Le nuove tecnologie La globalizzazione delle informazioni ha rivoluzionato il modo di interagire con gruppi estremisti islamici nascosti dietro un indirizzo Ip. Ormai è sufficiente una connessione ad internet per leggere informazioni e proclami di fanatici su domini ‘proibiti’, apprendere istruzioni sul confezionamento di ordigni, proiettare filmati di cruente uccisioni. La tecnologia ha reso difficile, a tratti quasi impossibile, il monitoraggio e la schedatura. Continuano ad essere attenzionati i luoghi di aggregazione come le moschee ma anche le strade, il web, le università e le scuole. In questi ultimi casi in maniera discreta nei confronti di studenti «isolati» che hanno difficoltà ad integrarsi e potrebbero piegarsi agli estremismi della religione per motivarsi e combattere il disagio.

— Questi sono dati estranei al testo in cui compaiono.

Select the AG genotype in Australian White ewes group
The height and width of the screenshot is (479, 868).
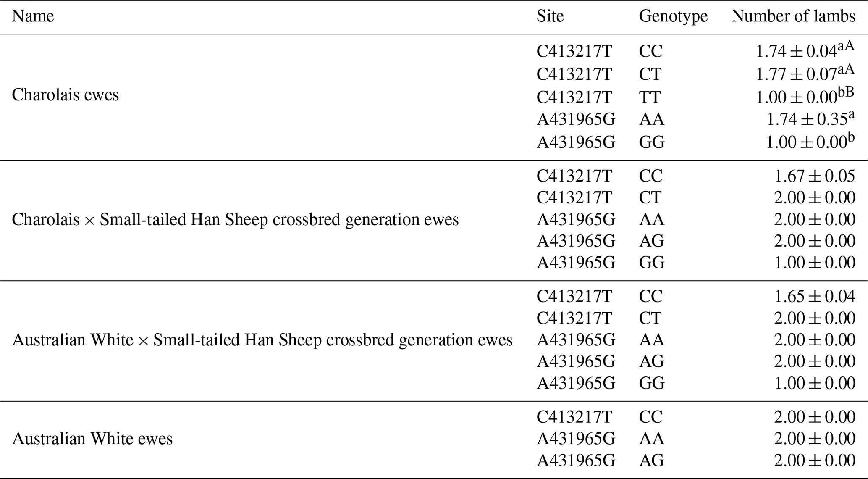point(651,461)
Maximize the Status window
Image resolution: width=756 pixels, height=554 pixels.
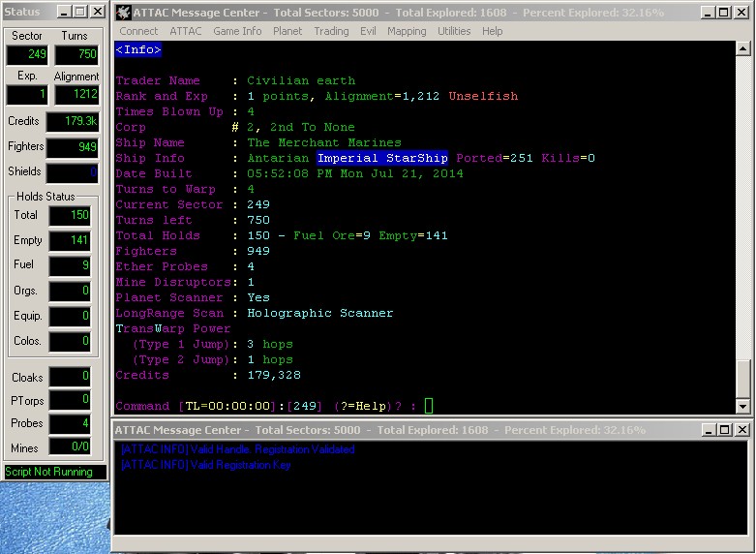[78, 12]
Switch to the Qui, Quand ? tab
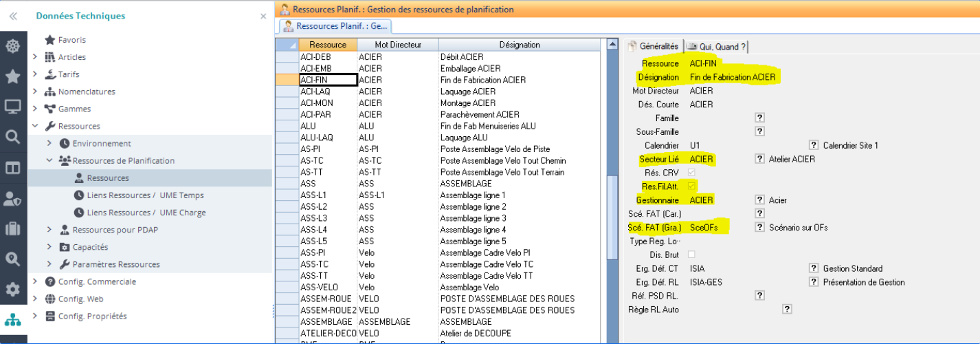Image resolution: width=980 pixels, height=344 pixels. coord(717,47)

Le forze dell’ordine specializzate in materia di antiterrorismo sono alla continua ricerca di «affiliati» e di pericolosi gregari. Nonostante non esistano più vere e proprie regole di ingaggio – spiega un investigatore – i soggetti più pericolosi preferiscono mantenere un basso profilo e anziché frequentare luoghi pubblici si indottrinano da soli a casa e pregano sul tappeto.

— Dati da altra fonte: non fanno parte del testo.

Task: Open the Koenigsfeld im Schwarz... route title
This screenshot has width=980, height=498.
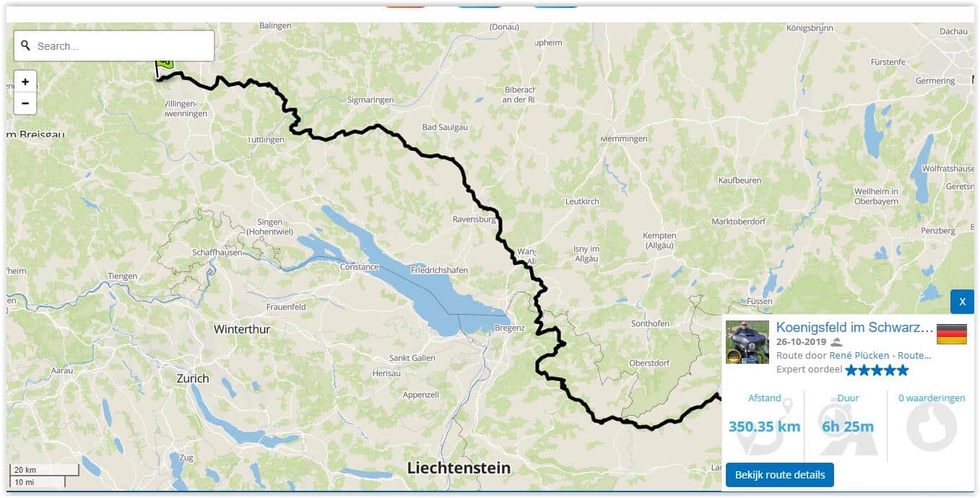Action: pos(854,327)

La Procura europea In questo momento storico così delicato – durante il Giubileo si è scatenato l’inferno a Bruxelles e di recente la strage di Orlando – polizia e carabinieri sanno di poter contare sulla sinergia con la magistratura ordinaria ma anche sull’appoggio del tribunale di sorveglianza. «Sono ormai maturi i tempi per la creazione di una procura europea antiterrorismo – ha dichiarato il procuratore Luigi De Ficchy all’Agi dopo i morti in Belgio -. Se vogliamo fronteggiare con un’efficace azione preventiva questo tipo di terrorismo che colpisce in maniera assurda e indiscriminata occorre che l’Europa si doti di una struttura centralizzata transnazionale, che abbia poteri di indagine e non solo di coordinamento, che conti su una banca dati di immediato accesso e sulle attività investigative delle polizie dei singoli Paesi».

«Pericolo potenzialmente alto» In una recente intervista ad Umbria24.it il procuratore generale di Perugia, Fausto Cardella, ha spiegato che «il terrorismo rappresenta un pericolo potenzialmente alto per la vicinanza a Roma e per la presenza di luoghi simbolo della cristianità. Siamo a rischio come base, l’Umbria ha la vocazione di covo freddo e viene tenuta sotto controllo. Su questo punto la procura generale ha compiti specifici di coordinamento e impulso delle forze di polizia». Tra gli obiettivi sensibili in cui sono stati rafforzati i controlli ci sono chiese, aeroporti, stazioni ferroviarie, piazza, consolati, McDonald’s.